Opening a doorway to further research

The paper has been published open access to facilitate easier mobilisation of transfer from academia to clinical development.

“What this publication sets out is we've discovered that it acts as a molecular wedge, and we've discovered where it targets, we've discovered how it does that,” Dr Reading summarised. “We've discovered why targeting that is a potentially successful way to go in the next few years, in the next five years, a decade – because it could get away from some of these other issues. There are likely to be other issues and we always have to caveat that. Like I said, to take a drug all the way to the end costs hundreds of millions of pounds to do. We get funded by the taxpayer, so we don't have hundreds of millions of pounds in our lap.”

“What we're doing is we're laying the groundwork, so when it really gets to the point where there needs to be heavy focus and investment, billions of pounds put across to do that, we expedite how successful that's going to be, we expedite repurposing what we already have, inventing things which are able to bring in the knowledge base, the groundwork of how these things work in a molecular level, how they could maybe potentially translate,” he continued. 

“We’re also developing chemical technology to investigate why and how AMR is working, how drugs work,” Dr Reading added. “What was really great about this work is we didn't just find the first ever mechanism of action for this type of molecule which could be potentially important for the things we just discussed. It’s [that] we've measured that movement, that dynamism I spoke about using the chemical technologies mainly based around mass spectrometry to be able to unveil, to decipher, to uncover how the dynamics of these proteins lead to how they function. Then, it turns out that when we target those dynamics, that movement, we can stop that function and it joins together.”

Seeing the old in a new light

As technology continues to accelerate and alter a multitude of working methods,  new techniques – as evidenced in this study – can incorporate that advancement in order to investigate what already exists in a new and more effective way.

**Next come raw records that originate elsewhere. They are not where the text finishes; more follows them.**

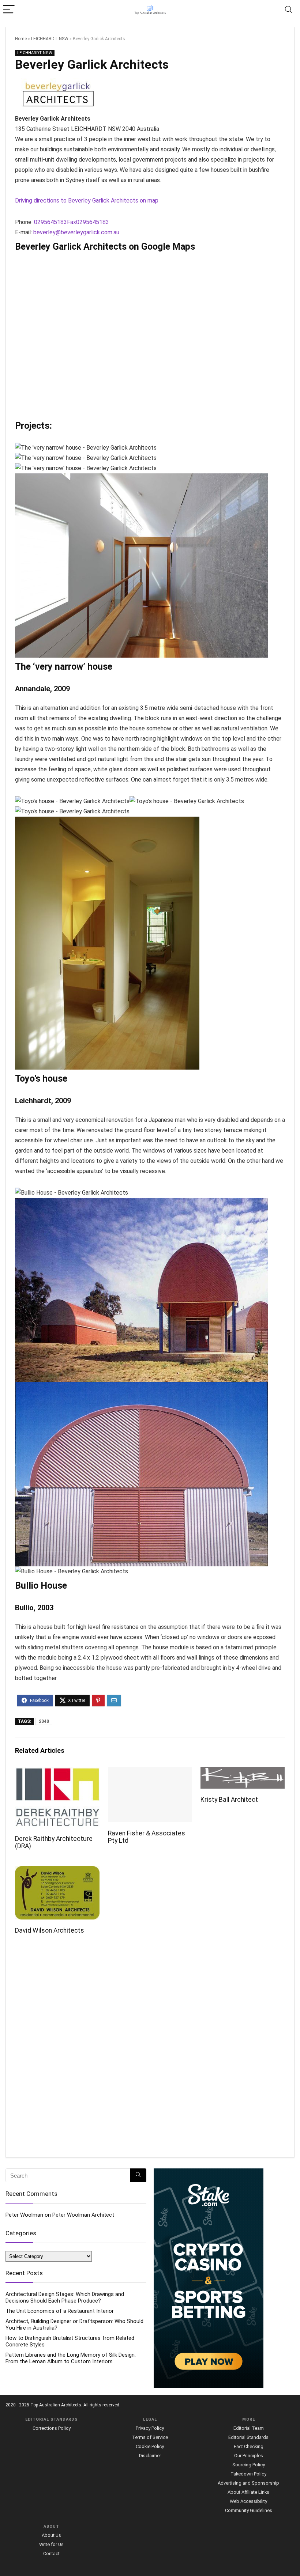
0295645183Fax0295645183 (71, 222)
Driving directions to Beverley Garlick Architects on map (86, 200)
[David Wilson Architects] (57, 1871)
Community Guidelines (248, 2510)
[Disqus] (150, 2048)
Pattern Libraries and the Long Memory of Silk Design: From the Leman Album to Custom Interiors (70, 2358)
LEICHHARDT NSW (49, 38)
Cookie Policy (150, 2446)
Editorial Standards (248, 2437)
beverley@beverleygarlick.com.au (76, 232)
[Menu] (9, 9)
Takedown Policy (248, 2474)
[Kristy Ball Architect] (242, 1772)
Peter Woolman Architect (83, 2215)
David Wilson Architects (49, 1930)
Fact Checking (248, 2446)
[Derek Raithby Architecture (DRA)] (57, 1772)
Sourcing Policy (248, 2464)
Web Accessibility (248, 2501)
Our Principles (248, 2455)
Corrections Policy (52, 2428)
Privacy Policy (150, 2428)
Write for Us (51, 2544)
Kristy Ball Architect (229, 1799)
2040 (44, 1721)
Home (21, 38)
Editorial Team (248, 2428)
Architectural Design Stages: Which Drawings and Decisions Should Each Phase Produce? (64, 2297)
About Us (51, 2535)
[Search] (288, 9)
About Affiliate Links (248, 2492)
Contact (51, 2553)
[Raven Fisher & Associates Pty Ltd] (150, 1772)
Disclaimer (150, 2455)
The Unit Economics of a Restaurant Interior (59, 2311)
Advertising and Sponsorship (248, 2483)
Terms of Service (150, 2437)
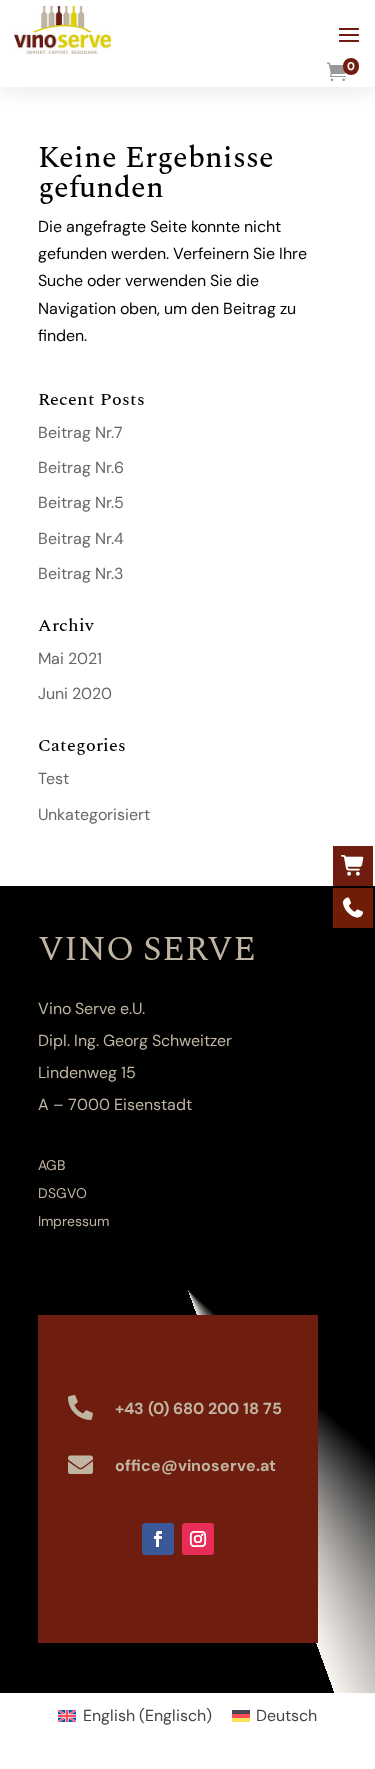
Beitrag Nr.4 (81, 538)
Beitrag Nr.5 (81, 502)
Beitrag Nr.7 (80, 432)
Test (53, 778)
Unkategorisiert (94, 814)
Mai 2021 (70, 658)
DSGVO (62, 1193)
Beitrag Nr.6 (81, 467)
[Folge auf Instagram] (198, 1539)
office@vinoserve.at (195, 1465)
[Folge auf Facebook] (158, 1539)
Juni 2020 (75, 693)
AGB (51, 1165)
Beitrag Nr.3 (80, 573)
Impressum (73, 1221)
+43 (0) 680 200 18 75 (198, 1408)
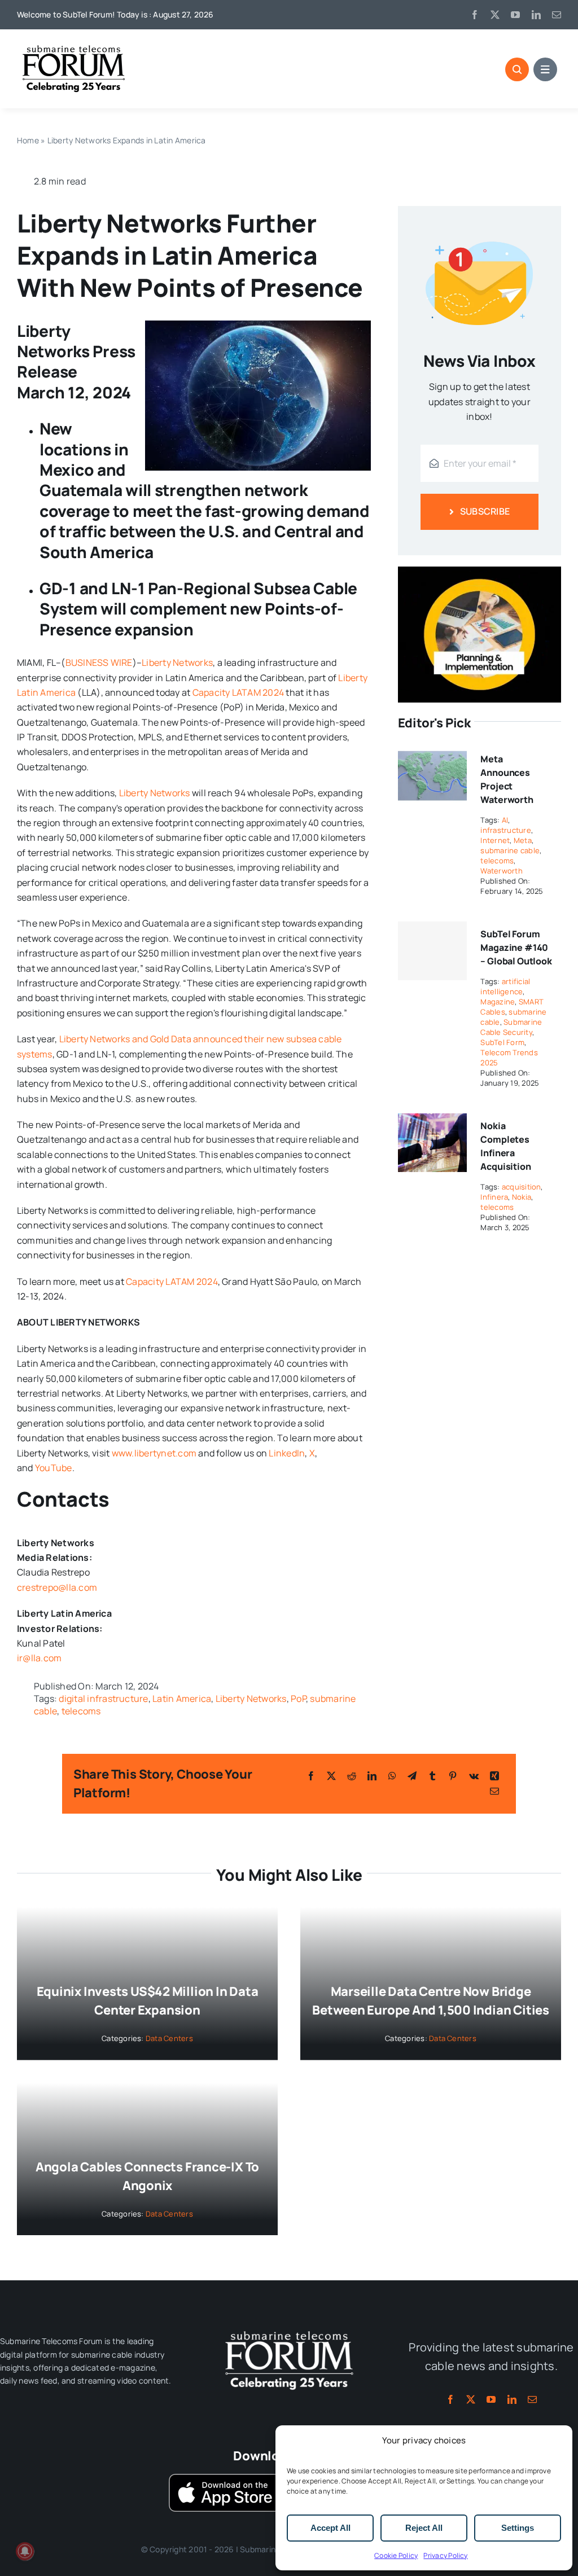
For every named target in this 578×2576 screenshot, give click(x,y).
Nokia (521, 1197)
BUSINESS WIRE (99, 662)
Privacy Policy (445, 2555)
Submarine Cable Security (511, 1027)
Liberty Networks (177, 662)
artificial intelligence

“One of the big problems with AMR is bacteria don't just float around most of their lives: they form coatings, they form biofilms,” Dr Reading explained. “This makes them much harder to get rid of because they actually have a physical protective barrier, as well as a molecular level, a biochemical level arsenal of things to protect themselves. If we can invent new ways to measure, new ways to identify, new ways to understand how these systems are leading to AMR and how we can drug them and why drugs work, how drugs work, how we can come up with new ones – that's a big focus of our laboratory, as well.” 

“Bacterial multi-drug resistance continues to spread at alarming rates, threatening human health globally. If there ever is going to be a quick solution to dealing with something like a pandemic, employing efflux pump inhibitors will help us re-tool the existing treatments we already have,” he concluded.